• [Problem to work on]: Your job with the data below is to output exactly the lines from the one holding "Task: Click the AFC Bournemouth club crest" down to the one holding "Task: Click the Spam Testing Scores label", both included, and no others.

Pixel coordinate grounding data
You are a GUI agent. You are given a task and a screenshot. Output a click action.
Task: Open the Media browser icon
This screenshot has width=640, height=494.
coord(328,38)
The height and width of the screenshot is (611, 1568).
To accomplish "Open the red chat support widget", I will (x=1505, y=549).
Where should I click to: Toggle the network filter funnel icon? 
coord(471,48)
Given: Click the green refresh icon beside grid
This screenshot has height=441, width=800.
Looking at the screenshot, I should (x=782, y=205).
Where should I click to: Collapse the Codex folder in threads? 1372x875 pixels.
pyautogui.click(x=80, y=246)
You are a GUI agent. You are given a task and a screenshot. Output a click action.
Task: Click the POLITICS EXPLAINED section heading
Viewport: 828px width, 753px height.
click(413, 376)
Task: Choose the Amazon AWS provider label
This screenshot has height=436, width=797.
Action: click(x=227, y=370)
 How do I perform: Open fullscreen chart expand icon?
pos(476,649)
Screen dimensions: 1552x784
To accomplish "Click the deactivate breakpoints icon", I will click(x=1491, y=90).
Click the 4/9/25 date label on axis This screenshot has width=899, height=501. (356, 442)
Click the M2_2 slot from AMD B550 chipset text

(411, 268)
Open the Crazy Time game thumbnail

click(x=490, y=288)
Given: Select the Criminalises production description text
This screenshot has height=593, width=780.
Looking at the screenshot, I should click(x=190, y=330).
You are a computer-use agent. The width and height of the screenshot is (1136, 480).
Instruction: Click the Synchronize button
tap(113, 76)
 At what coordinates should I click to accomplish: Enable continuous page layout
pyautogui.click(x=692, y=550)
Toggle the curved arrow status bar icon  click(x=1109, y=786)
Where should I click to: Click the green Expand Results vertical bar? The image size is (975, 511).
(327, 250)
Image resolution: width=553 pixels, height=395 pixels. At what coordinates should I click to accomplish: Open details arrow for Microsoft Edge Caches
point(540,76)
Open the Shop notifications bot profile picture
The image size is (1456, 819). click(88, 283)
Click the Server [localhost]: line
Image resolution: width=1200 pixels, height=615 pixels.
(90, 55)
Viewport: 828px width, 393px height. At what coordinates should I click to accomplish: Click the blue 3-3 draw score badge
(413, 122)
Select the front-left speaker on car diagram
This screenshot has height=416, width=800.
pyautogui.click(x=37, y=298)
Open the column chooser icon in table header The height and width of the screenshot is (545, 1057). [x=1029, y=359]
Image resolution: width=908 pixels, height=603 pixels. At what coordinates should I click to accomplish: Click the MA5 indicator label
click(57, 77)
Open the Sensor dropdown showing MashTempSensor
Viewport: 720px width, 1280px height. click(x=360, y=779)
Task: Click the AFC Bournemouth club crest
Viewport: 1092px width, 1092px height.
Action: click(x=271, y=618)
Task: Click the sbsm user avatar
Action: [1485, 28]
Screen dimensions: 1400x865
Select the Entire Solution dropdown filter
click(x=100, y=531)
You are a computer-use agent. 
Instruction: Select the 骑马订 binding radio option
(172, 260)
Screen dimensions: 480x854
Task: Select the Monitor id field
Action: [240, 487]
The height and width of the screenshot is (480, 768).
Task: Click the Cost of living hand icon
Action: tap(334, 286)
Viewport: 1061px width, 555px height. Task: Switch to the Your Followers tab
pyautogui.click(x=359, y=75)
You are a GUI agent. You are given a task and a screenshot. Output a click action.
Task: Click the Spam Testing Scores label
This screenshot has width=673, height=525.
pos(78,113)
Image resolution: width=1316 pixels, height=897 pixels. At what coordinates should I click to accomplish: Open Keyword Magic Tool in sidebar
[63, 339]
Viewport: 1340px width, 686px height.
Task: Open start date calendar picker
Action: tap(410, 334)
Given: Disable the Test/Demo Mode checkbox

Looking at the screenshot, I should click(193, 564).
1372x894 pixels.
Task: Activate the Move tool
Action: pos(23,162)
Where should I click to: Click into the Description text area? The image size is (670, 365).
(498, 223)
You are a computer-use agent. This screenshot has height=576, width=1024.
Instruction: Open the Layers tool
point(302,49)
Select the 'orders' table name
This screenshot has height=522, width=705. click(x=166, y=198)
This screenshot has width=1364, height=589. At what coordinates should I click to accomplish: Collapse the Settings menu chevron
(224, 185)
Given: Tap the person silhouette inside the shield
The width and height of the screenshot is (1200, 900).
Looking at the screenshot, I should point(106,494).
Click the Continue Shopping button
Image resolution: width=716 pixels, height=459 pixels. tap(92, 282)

• [Finished task]:
Task: Click the AFC Bournemouth club crest
Viewport: 1092px width, 1092px height.
Action: click(x=271, y=618)
Task: Click the sbsm user avatar
Action: [1485, 28]
Screen dimensions: 1400x865
Select the Entire Solution dropdown filter
click(x=100, y=531)
You are a computer-use agent. 
Instruction: Select the 骑马订 binding radio option
(172, 260)
Screen dimensions: 480x854
Task: Select the Monitor id field
Action: [240, 487]
The height and width of the screenshot is (480, 768).
Task: Click the Cost of living hand icon
Action: tap(334, 286)
Viewport: 1061px width, 555px height. Task: Switch to the Your Followers tab
pyautogui.click(x=359, y=75)
You are a GUI agent. You are given a task and a screenshot. Output a click action.
Task: Click the Spam Testing Scores label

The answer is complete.